(Interface element records)
-----

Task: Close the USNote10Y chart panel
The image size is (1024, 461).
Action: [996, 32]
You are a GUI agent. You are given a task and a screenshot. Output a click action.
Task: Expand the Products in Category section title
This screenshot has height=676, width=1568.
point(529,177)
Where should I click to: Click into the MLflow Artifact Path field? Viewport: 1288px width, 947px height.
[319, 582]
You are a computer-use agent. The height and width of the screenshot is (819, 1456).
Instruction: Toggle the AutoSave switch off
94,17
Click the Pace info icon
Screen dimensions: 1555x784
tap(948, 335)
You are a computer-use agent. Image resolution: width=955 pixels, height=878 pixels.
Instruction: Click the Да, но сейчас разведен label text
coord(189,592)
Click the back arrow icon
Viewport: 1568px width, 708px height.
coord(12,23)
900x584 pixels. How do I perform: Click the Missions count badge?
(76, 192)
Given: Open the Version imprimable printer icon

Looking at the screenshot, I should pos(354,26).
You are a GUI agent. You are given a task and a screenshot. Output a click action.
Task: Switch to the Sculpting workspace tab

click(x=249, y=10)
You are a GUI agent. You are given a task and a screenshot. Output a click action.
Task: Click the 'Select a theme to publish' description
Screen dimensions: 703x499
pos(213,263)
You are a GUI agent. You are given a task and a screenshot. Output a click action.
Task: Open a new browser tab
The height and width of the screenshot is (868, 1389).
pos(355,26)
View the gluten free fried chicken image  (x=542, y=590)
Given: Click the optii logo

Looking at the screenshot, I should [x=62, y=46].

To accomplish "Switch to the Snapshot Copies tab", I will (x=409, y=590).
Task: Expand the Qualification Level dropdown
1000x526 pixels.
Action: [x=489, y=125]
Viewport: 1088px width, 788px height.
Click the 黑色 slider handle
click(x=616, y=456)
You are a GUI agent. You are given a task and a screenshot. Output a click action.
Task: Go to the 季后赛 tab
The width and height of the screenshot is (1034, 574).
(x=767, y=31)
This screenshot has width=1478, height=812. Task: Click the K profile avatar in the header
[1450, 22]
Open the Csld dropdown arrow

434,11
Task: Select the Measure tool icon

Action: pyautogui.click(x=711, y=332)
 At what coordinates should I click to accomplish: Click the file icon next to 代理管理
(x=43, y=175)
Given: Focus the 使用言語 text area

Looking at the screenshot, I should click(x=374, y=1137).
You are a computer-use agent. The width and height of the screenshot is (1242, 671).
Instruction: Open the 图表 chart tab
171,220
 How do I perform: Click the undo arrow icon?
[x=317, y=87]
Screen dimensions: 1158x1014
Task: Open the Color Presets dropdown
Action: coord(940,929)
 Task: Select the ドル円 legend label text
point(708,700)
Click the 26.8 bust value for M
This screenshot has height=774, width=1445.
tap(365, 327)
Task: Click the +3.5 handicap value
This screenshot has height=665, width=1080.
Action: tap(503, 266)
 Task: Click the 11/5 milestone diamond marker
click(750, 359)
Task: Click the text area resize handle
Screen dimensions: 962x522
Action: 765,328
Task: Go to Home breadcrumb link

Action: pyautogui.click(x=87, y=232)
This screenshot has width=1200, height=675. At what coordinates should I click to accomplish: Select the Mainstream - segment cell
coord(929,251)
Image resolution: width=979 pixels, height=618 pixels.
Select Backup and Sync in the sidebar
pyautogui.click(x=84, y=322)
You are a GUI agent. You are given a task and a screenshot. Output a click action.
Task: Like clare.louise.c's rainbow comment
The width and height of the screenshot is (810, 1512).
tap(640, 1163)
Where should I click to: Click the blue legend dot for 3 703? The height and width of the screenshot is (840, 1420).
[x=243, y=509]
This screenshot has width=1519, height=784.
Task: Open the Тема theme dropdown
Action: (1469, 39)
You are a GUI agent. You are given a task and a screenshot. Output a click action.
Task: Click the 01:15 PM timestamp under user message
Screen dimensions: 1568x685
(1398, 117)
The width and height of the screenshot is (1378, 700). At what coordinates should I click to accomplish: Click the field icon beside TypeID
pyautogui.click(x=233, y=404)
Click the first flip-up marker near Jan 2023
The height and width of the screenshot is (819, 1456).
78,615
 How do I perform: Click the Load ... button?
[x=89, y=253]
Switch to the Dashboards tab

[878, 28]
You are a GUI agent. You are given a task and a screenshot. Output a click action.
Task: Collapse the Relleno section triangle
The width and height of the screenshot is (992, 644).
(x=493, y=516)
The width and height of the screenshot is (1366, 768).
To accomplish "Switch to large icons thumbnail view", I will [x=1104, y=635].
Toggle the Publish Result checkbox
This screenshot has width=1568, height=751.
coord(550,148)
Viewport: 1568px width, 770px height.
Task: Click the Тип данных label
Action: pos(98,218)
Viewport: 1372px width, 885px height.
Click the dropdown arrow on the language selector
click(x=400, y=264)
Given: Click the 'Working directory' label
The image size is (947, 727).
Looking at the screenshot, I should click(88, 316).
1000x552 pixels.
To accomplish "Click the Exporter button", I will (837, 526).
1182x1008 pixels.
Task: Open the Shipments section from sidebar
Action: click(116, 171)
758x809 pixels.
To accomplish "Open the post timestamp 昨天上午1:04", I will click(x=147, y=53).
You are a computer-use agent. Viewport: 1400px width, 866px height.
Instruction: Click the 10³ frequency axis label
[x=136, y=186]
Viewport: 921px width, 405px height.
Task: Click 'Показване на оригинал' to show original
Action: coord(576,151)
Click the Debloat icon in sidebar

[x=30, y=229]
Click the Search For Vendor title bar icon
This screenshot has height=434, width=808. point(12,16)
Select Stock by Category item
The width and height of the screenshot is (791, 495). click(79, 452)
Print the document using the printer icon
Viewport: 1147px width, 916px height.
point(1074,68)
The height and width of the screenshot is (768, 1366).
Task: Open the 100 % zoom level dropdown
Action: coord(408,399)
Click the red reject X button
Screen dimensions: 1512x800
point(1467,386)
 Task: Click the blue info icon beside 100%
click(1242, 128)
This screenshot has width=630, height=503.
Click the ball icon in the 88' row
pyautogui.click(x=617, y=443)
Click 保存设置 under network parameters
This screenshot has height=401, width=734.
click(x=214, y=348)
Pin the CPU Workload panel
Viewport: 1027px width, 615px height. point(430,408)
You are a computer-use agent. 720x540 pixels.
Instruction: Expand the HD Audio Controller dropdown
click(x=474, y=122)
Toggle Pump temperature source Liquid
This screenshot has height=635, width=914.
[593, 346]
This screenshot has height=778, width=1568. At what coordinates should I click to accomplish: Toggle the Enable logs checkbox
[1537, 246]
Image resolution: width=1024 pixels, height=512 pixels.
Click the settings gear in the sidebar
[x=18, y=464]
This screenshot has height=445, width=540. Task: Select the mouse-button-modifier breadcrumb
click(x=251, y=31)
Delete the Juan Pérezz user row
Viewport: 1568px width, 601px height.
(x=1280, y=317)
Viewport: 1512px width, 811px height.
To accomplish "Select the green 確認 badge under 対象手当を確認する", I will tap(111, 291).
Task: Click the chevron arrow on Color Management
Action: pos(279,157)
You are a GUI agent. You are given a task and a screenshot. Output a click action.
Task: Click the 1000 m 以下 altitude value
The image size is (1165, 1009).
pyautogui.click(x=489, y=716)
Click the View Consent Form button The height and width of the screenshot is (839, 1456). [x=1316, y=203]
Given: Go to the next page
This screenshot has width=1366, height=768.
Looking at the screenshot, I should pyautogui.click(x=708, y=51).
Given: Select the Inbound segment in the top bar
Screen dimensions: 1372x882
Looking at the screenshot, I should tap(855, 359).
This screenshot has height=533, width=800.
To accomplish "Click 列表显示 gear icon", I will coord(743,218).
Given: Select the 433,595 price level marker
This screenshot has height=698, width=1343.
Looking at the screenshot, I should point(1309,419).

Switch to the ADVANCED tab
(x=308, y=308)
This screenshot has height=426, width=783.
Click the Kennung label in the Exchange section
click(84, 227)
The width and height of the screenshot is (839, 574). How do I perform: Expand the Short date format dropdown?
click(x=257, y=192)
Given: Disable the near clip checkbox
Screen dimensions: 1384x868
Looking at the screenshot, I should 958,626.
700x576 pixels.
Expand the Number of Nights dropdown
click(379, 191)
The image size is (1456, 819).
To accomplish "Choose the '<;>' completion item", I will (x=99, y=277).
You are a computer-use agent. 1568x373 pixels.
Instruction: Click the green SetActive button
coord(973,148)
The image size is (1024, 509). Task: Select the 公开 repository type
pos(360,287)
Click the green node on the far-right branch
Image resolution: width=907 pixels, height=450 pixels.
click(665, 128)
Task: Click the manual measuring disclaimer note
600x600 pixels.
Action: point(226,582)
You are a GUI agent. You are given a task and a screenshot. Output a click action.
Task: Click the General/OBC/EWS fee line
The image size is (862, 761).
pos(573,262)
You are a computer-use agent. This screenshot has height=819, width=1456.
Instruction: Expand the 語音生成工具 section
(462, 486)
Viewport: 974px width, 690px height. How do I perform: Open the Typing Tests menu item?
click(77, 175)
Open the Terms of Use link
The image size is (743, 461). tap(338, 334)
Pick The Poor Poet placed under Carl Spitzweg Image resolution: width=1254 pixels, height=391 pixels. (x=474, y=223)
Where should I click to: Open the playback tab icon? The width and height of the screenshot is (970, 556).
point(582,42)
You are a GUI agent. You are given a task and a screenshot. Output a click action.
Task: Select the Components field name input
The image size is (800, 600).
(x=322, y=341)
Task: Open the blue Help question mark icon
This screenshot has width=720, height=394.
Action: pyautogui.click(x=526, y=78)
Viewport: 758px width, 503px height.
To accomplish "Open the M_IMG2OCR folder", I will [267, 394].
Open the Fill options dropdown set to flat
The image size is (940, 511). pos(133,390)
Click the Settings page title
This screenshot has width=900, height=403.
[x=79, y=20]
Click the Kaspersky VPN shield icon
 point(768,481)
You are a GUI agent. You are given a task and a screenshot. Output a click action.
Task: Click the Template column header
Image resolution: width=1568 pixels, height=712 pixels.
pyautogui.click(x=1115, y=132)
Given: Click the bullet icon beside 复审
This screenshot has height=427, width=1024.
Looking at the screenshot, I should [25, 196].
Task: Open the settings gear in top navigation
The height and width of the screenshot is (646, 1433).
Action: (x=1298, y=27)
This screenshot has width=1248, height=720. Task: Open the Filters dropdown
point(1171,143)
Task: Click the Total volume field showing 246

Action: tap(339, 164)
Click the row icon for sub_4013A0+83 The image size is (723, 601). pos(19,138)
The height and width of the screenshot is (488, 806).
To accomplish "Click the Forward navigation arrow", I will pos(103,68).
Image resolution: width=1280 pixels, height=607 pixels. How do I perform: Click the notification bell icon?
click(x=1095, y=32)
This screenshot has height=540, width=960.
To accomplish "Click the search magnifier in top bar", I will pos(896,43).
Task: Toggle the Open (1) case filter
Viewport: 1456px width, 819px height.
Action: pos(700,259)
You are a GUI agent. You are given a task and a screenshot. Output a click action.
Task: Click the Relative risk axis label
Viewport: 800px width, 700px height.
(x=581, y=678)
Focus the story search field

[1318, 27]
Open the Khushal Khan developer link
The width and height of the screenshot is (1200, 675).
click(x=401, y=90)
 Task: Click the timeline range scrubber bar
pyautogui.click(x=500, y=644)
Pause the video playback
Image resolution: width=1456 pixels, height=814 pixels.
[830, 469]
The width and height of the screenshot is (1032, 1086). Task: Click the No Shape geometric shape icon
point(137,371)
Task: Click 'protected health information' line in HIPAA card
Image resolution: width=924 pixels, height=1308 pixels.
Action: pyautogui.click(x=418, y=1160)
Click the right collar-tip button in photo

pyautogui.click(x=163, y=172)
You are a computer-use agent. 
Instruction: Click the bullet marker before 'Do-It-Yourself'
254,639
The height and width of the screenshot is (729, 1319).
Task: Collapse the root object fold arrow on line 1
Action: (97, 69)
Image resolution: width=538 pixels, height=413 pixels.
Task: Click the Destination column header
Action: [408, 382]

-----

• **SET TASK**:
Reproduce the material starting with the line with "Image resolution: width=1280" and going on through the line with "Action: pos(700,259)", changing "magnifier" to "magnifying glass" and leaving everything else as it is.

• **FINAL RESULT**:
Image resolution: width=1280 pixels, height=607 pixels. How do I perform: Click the notification bell icon?
click(x=1095, y=32)
This screenshot has height=540, width=960.
To accomplish "Click the search magnifying glass in top bar", I will pos(896,43).
Task: Toggle the Open (1) case filter
Viewport: 1456px width, 819px height.
Action: pos(700,259)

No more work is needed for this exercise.